第四十八章 紅燈籠(一)

良久,夏瑞蓓才幽幽吐出一口氣:「活當怎樣活?死又當怎樣死?」

歐青謹道:「若是死,便只是你一個人死,不能沾惹到任何人,否則我不會容許。若是要活,便得聽我的安排。」

夏瑞蓓想也不想:「他沒死我怎麼捨得去死?你要答應我,一定要讓他死無葬身之地!我要看他是怎麼個死法,是五馬分屍呢,還是千刀萬剮?」

歐青謹早知道夏瑞蓓不會選擇死,要她以窩囊的方式一個人默默死去,只怕死了也會變厲鬼。當下微微一笑,親自把夏瑞蓓送上了軟轎:「會有人和你聯絡,萬事小心。」

百里之外的王家集,正鬧得一塌糊塗。

因為路途遙遠,隊伍冗長拖沓,所以必須得一大清早就趕路,以便在吉時進城。

所有人都準備好了,新娘卻遲遲不肯動身。新娘所居的小院子裡三層外三層,圍滿了拿著明晃晃地刀槍的女兵,只要成王府的人一靠近,就毫不留情地趕出來。

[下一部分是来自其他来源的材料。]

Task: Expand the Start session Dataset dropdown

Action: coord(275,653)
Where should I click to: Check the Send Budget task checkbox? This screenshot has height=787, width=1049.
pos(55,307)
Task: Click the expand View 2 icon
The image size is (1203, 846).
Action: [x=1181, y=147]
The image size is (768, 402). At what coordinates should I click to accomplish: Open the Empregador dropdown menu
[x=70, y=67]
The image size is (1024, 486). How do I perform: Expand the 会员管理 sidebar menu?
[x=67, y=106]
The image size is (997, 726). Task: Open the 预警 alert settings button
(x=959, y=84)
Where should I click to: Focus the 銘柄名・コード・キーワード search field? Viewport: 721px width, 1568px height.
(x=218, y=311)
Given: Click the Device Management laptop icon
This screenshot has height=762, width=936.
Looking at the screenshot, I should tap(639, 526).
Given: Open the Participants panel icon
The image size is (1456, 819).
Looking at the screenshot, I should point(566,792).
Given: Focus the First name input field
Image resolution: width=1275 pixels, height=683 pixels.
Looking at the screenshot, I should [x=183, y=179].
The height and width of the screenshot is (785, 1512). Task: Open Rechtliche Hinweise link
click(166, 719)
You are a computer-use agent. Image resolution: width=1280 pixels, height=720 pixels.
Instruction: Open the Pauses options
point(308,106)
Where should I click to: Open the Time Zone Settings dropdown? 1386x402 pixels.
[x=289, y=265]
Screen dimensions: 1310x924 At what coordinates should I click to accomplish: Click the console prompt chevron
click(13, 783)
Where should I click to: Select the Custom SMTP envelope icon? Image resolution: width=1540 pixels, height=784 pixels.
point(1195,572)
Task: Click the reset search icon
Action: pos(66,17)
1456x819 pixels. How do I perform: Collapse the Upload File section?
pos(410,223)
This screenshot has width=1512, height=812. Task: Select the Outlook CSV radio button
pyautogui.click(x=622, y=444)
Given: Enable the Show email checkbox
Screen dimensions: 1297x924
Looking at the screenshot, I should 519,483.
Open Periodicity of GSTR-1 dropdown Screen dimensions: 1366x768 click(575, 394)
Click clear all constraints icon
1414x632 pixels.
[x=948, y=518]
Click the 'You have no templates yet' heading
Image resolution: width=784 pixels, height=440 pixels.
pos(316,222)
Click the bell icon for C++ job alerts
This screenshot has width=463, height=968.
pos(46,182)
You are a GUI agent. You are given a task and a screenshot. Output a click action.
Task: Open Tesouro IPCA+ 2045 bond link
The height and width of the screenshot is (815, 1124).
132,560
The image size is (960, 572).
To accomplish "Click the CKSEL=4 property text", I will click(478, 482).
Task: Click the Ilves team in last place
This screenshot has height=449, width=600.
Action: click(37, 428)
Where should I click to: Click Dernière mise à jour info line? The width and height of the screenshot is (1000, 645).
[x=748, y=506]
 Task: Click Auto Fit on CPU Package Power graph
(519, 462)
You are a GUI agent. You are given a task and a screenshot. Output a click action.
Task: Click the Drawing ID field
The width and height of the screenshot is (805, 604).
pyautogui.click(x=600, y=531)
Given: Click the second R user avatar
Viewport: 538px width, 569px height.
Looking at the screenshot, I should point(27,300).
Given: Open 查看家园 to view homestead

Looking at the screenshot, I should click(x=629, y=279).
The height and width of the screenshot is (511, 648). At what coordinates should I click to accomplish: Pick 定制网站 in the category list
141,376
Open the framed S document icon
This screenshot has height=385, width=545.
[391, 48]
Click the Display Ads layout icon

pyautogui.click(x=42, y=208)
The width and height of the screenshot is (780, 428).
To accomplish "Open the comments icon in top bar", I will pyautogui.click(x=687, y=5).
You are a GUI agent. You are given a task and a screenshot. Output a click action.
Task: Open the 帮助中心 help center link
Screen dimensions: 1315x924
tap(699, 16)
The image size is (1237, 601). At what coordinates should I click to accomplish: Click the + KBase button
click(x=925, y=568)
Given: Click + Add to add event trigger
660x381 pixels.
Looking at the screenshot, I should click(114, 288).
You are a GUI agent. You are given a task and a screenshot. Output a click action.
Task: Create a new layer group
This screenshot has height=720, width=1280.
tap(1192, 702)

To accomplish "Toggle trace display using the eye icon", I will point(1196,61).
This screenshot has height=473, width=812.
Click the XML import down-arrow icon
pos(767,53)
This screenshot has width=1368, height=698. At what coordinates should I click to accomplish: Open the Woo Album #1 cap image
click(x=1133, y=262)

李鉞作為成王府的大總管,急得嘴角都起了果子泡,嗓子乾啞得說不出話來,他求爺爺告奶奶地央求送親的人,去催催新娘子,誤了吉時不好。

送親的人瞧不起趙明韜這棵牆頭草,又想抬高新嫁娘的身價,有心要殺殺成王府的威風,自是一句話輕飄飄就把他給打發了:「急什麼?不過百餘里路,幾個時辰就到了。」

李鉞急得不行,又不是行軍打仗,總不能一群人急匆匆地跑吧?那成了什麼樣子?還是得慢慢地走才行,才好看。他臉都笑酸了,陪盡了小心,人家也煩了:「要不然,大總管親自去催催?」

容九小姐在西疆可是出了名的辣,吃過她鞭子的人不少,要是這位大總管挨那麼兩下子,肯定極好看。

李鉞被逼急了:「我要見容六公子。誤了吉時誰負責?」容六是這次送親的主要負責人,又是王妃的兄長,他倒是要看看這位容六要怎麼說。他家王爺再不濟也是個王爺,這是皇帝御賜的婚事,誰敢耽擱?這般百般刁難,到底是意欲何為?

一個容家家將跳起來,手都要挖到李鉞的眼睛了:「你算什麼東西!一個奴才而已,也敢指名道要見我們六公子?你家王爺都不急,你一個狗奴才急什麼?誤了吉時誰負責?你說要誰負責?」

李鉞大怒,他又見其他人似笑非笑地看著他,有人甚至抓起了旁邊的凳子,眼看就是一言不合就要給他砸上來的。就算是自己被砸了也白挨,王爺還要怪罪他不會辦事。

他忍下了心頭的氣,這群人,可不是原來京城裡的那些真正的文官,而是邊疆的一群大老粗,因為新朝初建,要撐起架子,所以才勉強擔任的。

他們哪裡管你什麼禮儀不禮儀?只圖痛快快活。

劉力子在一旁看得真切,哈哈大笑著去拍李鉞的肩頭:「李總管,不要急嘛。你看你這張臉,拉得比驢臉還要長。大喜的日子,做臉給誰看呢?不知道的,還誤會你不贊同這門親事呢,小心你家王爺打你板子哦?」

李鉞無法,只好委屈地去尋趙明韜。

趙明韜沉著臉坐在桌邊一遍又一遍地擦劍,他一張俊俏的臉照在寒森森的劍上,顯得分外扭曲猙獰。

外面的事,他心裡有數,他更知道,那位所謂的新嫁娘,此刻根本不在,就連送親的容六,也不在。人都不在,怎麼迎親?

「王爺?」李鉞小心翼翼地喊了他一聲。

趙明韜嘆了口氣:「耐心等吧。」除此之外,還能怎樣呢?這個新娘,他不能退,也退不起。